▶ [Work order] Print, exactly as written, the line in the entries below that contains "Open Sarah Martinez's account options menu" and every line after it up to and including the last. Omit pictures.

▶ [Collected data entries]
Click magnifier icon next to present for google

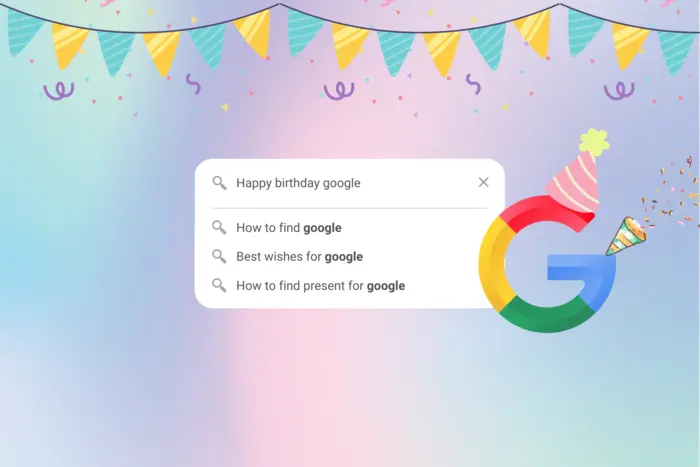coord(219,285)
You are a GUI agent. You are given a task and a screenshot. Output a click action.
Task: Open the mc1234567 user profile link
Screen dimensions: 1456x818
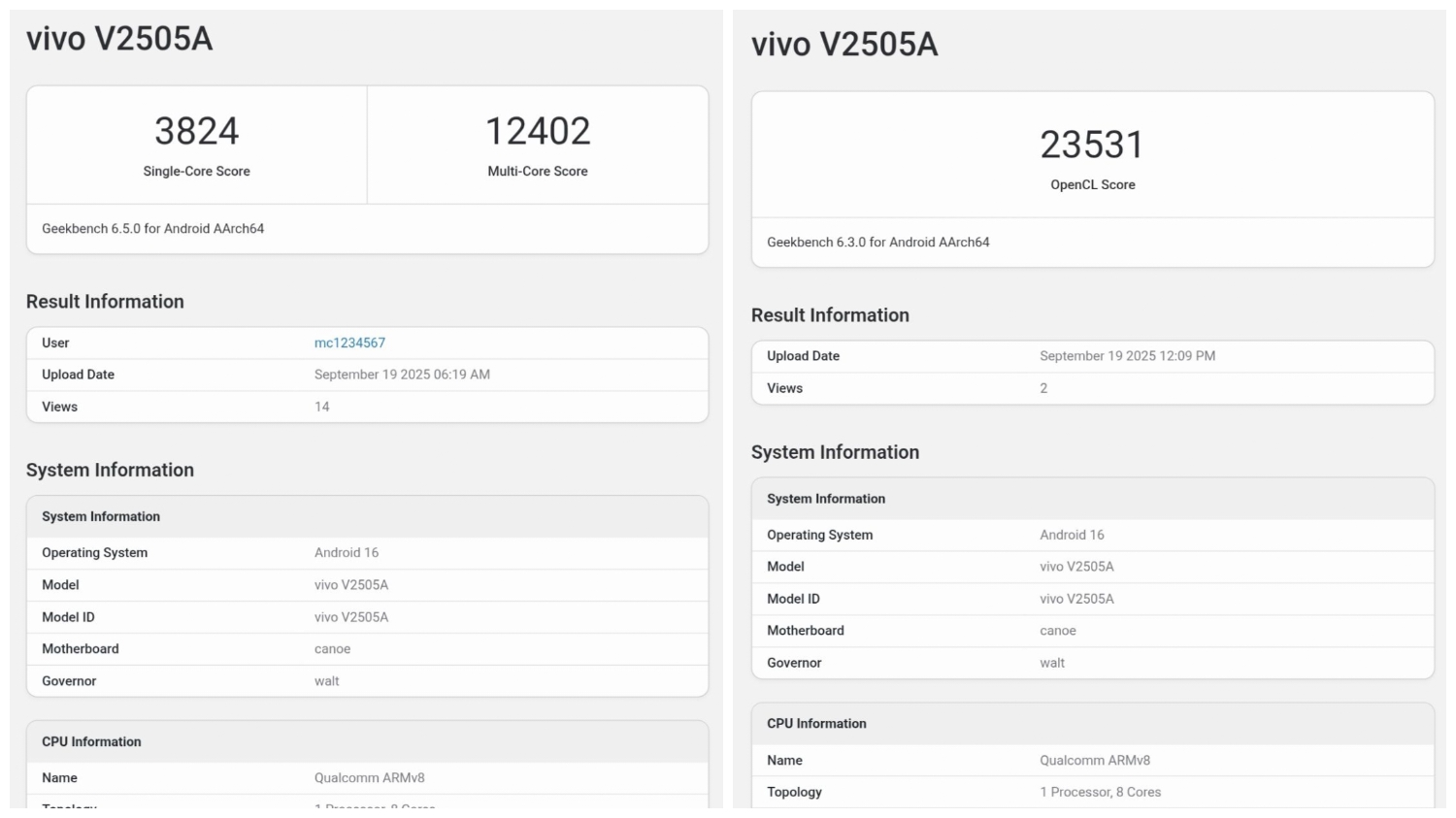[x=349, y=343]
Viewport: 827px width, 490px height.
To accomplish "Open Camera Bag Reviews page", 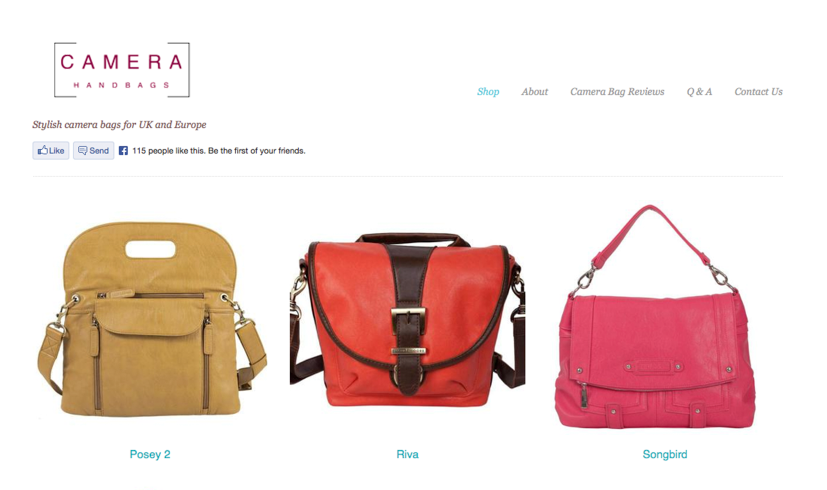I will point(617,92).
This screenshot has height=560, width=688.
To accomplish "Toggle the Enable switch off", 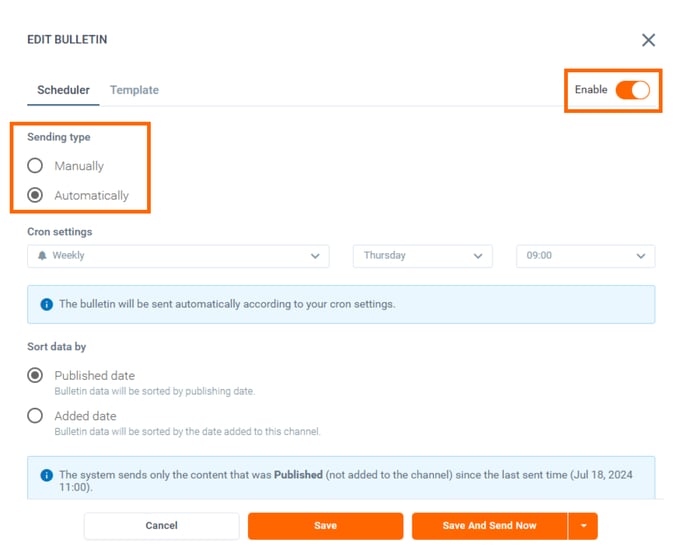I will [x=632, y=90].

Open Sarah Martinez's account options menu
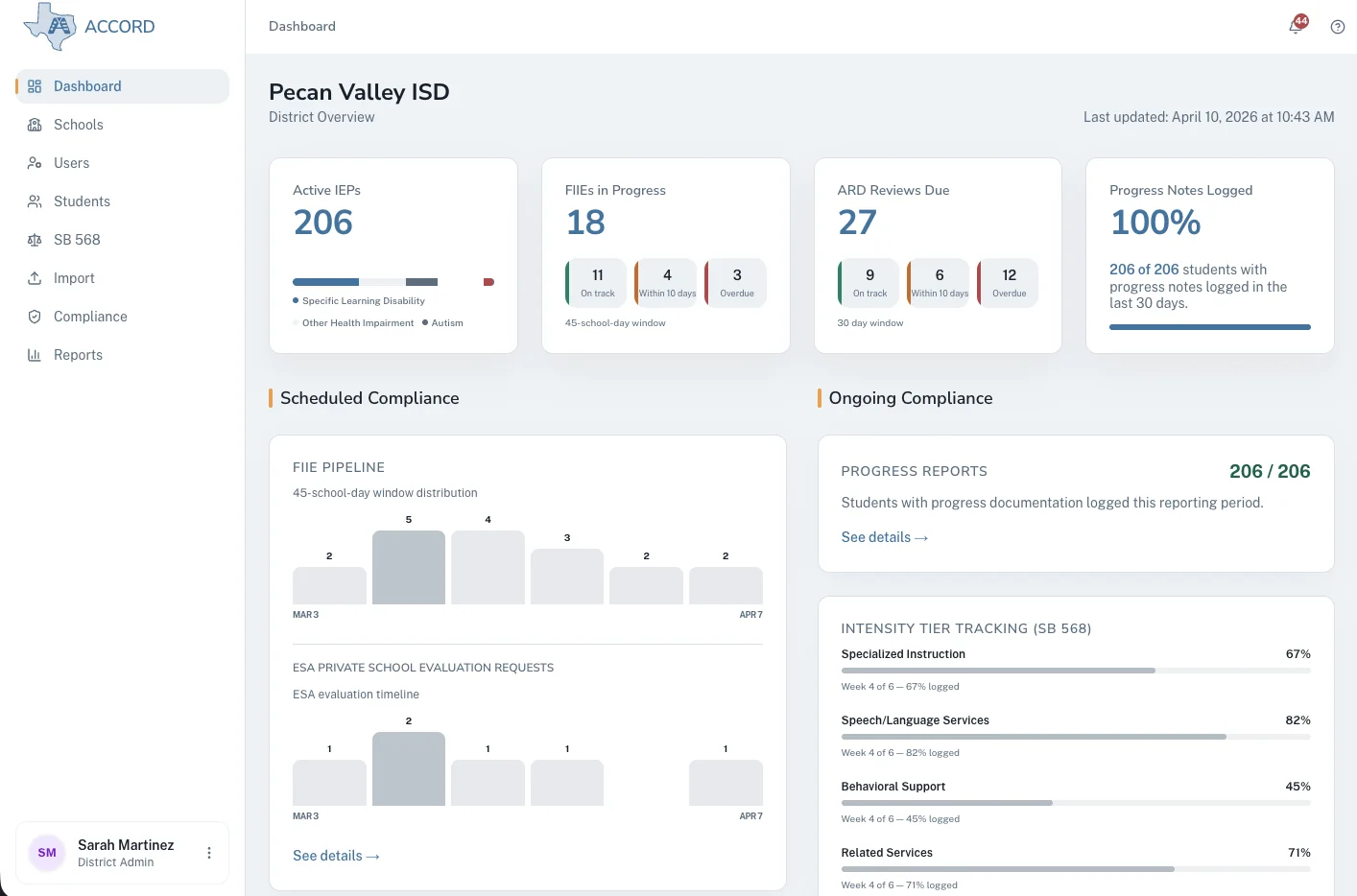tap(208, 852)
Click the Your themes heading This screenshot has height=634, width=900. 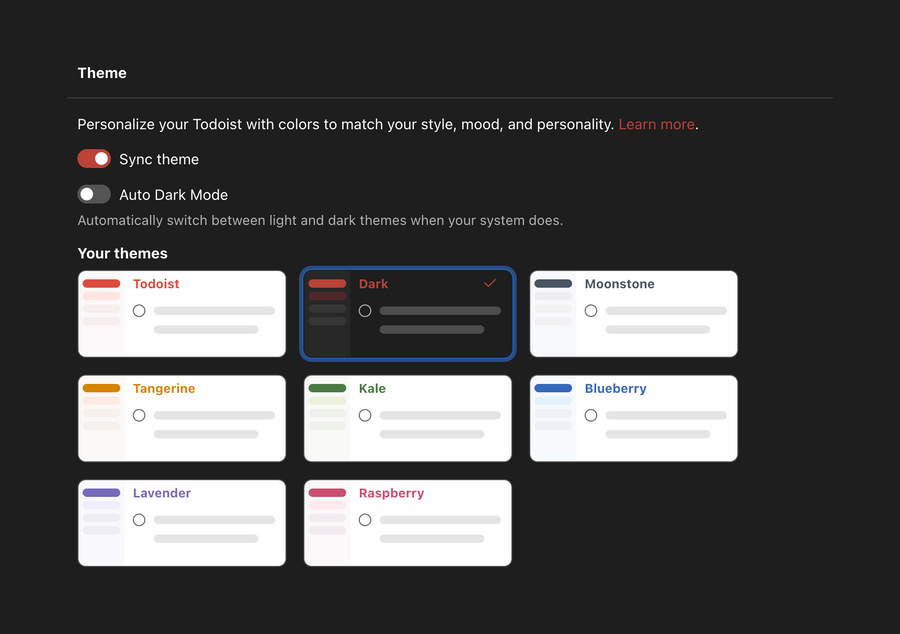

▶ [Reply to the exercise]
Open Sarah Martinez's account options menu
tap(208, 852)
Click the Your themes heading This screenshot has height=634, width=900. 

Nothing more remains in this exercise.